More than once, we've stood looking at a group of tiny Howard Hughes-look-alikes. They're unkempt, greasy, in need of a good meal and a manicure. They don't know what grade they're in, or what year it is. We have to reintroduce them into society, holding their hands and guiding them to the front steps. "These are TREES. And that right there? That is the SUNSHINE." Then we guide them back into the kitchen and calmly put the Magnetic Poetry in the drawer. They nod quietly, without protest. They know we have to do what's best for them. And it's not always easy.
This cycle of removing Magnetic Poetry is not entirely their fault. Magnetic Poetry is like a legal addictive drug. You stand at the kitchen counter while, say, making spaghetti. You shuffle tiny magnetic tiles around and around for what SEEMS like only a few minutes, then someone walks into the room and asks, "What's burning?" Then you sputter a few expletives and try to undo the damage. While you're doing that, someone has assumed your place at the counter and is scrambling and unscrambling your hard work and before you know it, you're both yelling at each other and screaming, "Where is 'shadow'?! I had 'shadow' RIGHT HERE!"
And the next thing you know, you're standing in a room in the back of a community center wearing a name badge and drinking strong coffee. "Hi, my name is Joe. And I play Magnetic Poetry."
"Hi, Joe," the room says in unison. And they all wave a weak wave before launching into a 60-minute session designed to rescue you from the throes of Magnetic Poetry addiction.
In Magnetic Poetry, which is part game, part hobby, part full-tilt OBSESSION, everything is in small caps, as if the spirit of e.e. cummings descended upon your house and threw all grammatical and editing rules right out the window.
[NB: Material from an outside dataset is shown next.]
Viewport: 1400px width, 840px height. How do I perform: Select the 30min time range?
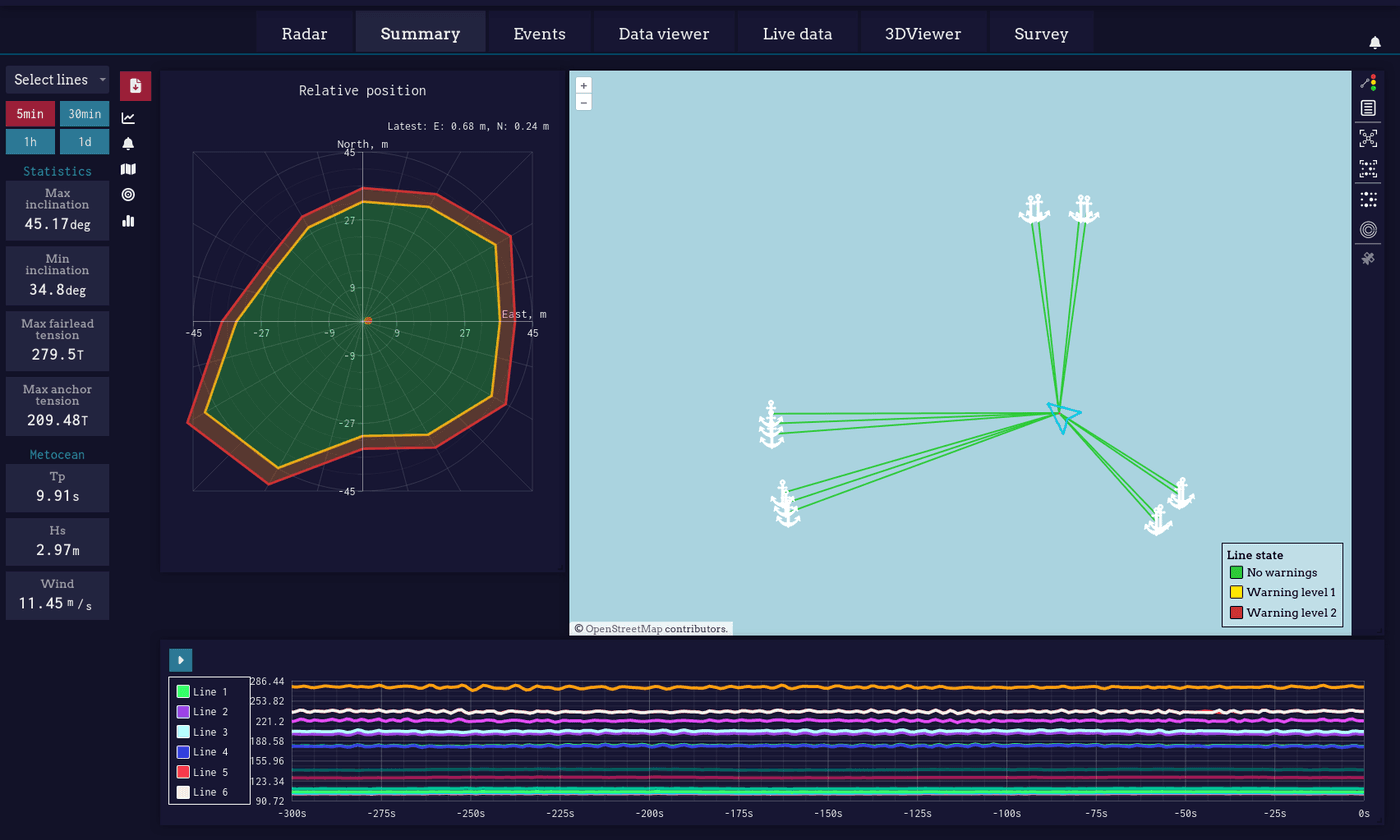[x=84, y=114]
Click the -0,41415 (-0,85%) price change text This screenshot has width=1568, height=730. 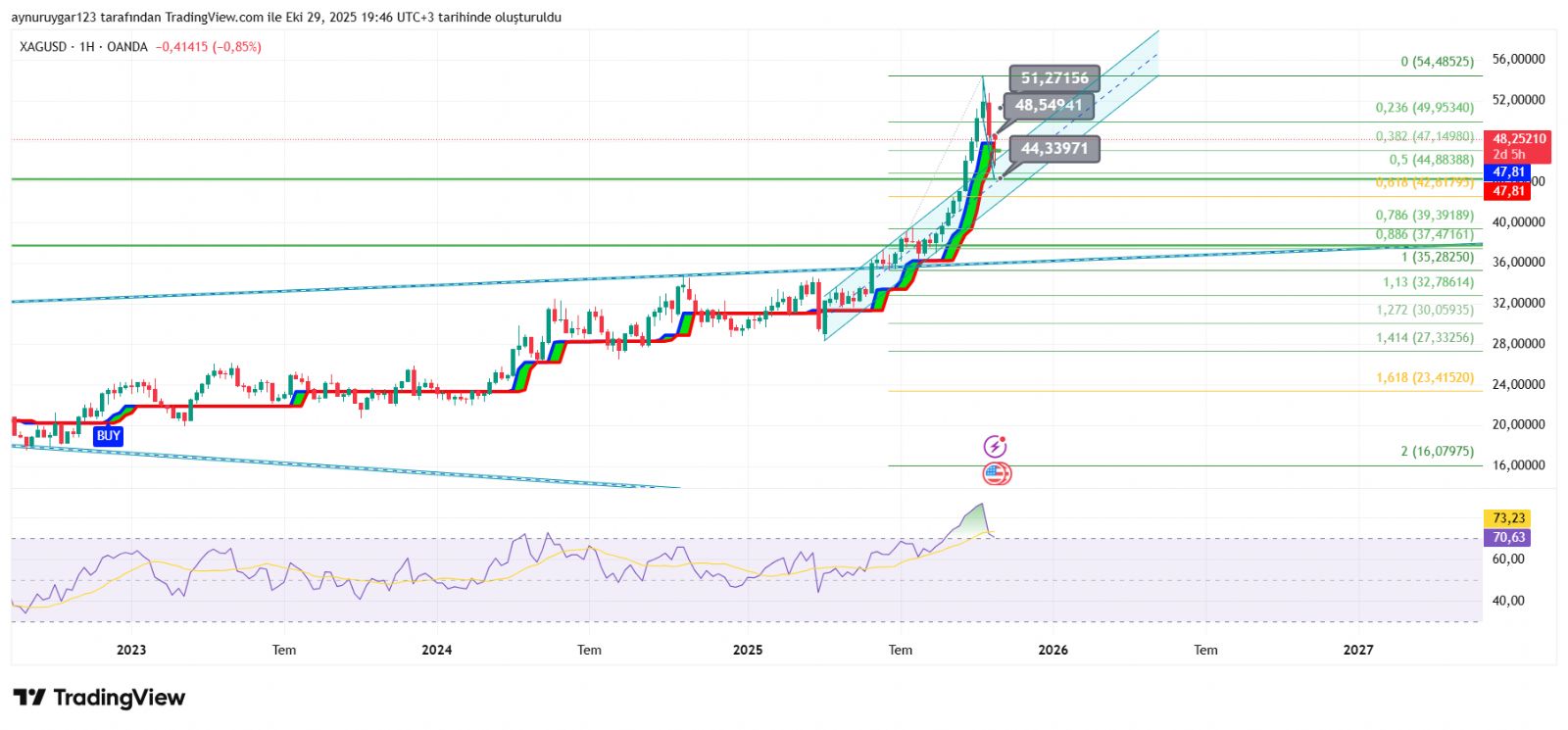(x=209, y=47)
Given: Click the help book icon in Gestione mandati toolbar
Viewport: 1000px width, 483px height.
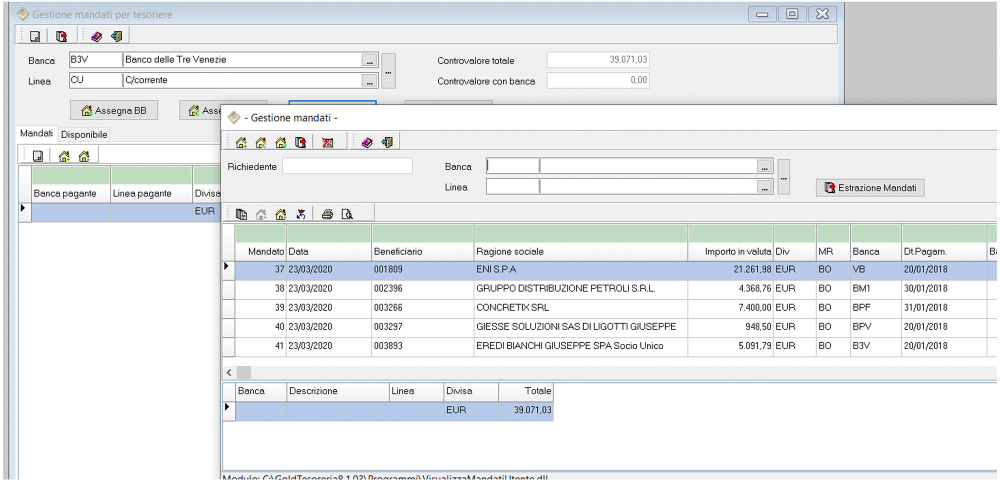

But the absence of capital letters lets the creative juices flow more readily and removes nagging questions, like "Shouldn't 'fall' be capitalized?" No, "fall" should never be capitalized, unless it's part of a title or a headline, but that doesn't stop people from violating that word and the other three seasons all the time. So, thank you, makers of Magnetic Poetry, for leveling and simplifying the playing field.
But as I'm looking at my own refrigerator, I see that "TV" merits capital letters. And it doesn't look especially odd, since it's an abbreviation of sorts. But I digress. Every couple of days, I take a moment (or two hours) to examine the side of the refrigerator to see if any additions have been created. Some phrases are combined with others, which can be good, but it's usually distracting and infringes on somebody else's creativity, and we really should be more respectful of other people's work, don't you think? But most often, I find a sweet little phrase, usually near the bottom, where the shorter people work.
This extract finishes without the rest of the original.